Et si tu arrêtais de douter de toi ?
- Véronique Nollet
- 8 févr.
- 2 min de lecture

On a tous cette petite voix intérieure. Celle qui doute, qui hésite, qui freine.« Est-ce que je suis vraiment capable ? »« Et si je me trompais ? »
Bonne nouvelle : ce doute n’est pas un défaut. C’est souvent le signe que quelque chose d’important se joue.
Dans mon accompagnement, je rencontre beaucoup de personnes compétentes, engagées, motivées… mais qui ont appris à se sous-estimer. Et à force, elles finissent par se mettre elles-mêmes en pause.
La confiance en soi n’est pas innée
Contrairement à ce qu’on croit, la confiance en soi n’est pas un trait de caractère. C’est une construction.
Elle se nourrit de :
la connaissance de soi
l’expérience
et surtout… de l’autorisation que l’on se donne d’avancer imparfaitement
Petit exercice simple (mais puissant) :
=> note 3 choses que tu sais bien faire, sans minimiser, sans comparer. Si c’est difficile, ce n’est pas un échec. C’est un indicateur.

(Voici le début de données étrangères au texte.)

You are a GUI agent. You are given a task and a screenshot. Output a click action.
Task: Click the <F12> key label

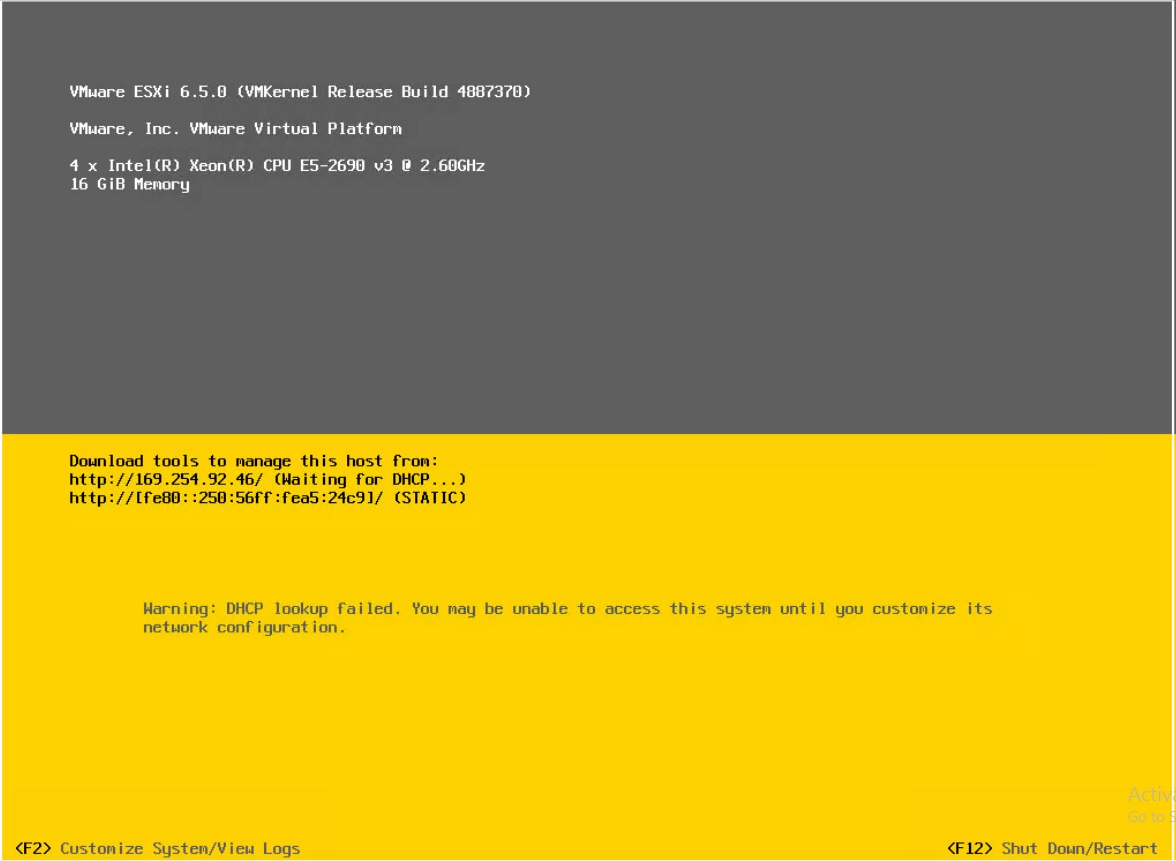point(969,848)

Le vrai problème n’est pas le manque de capacité
Le vrai problème, c’est souvent :
le flou
la peur de se tromper
le regard des autres
Résultat : on réfléchit beaucoup, on agit peu. Et plus on attend, plus le doute prend de la place. Avancer ne veut pas dire tout changer. Ça veut dire faire un pas, puis un autre.
Avancer sans pression
Ce qui fonctionne vraiment :
des petits objectifs réalistes
une progression visible
un cadre rassurant
Le mouvement crée la clarté, pas l’inverse.
Parfois, un accompagnement ou un temps de réflexion structuré permet simplement de remettre de l’ordre dans ses idées et de se reconnecter à ses ressources.
En conclusion
Si tu doutes aujourd’hui, ce n’est pas que tu n’es pas capable. C’est peut-être juste que tu es à un moment charnière.
Et souvent, ce moment-là mérite qu’on s’y arrête… plutôt que de le fuir.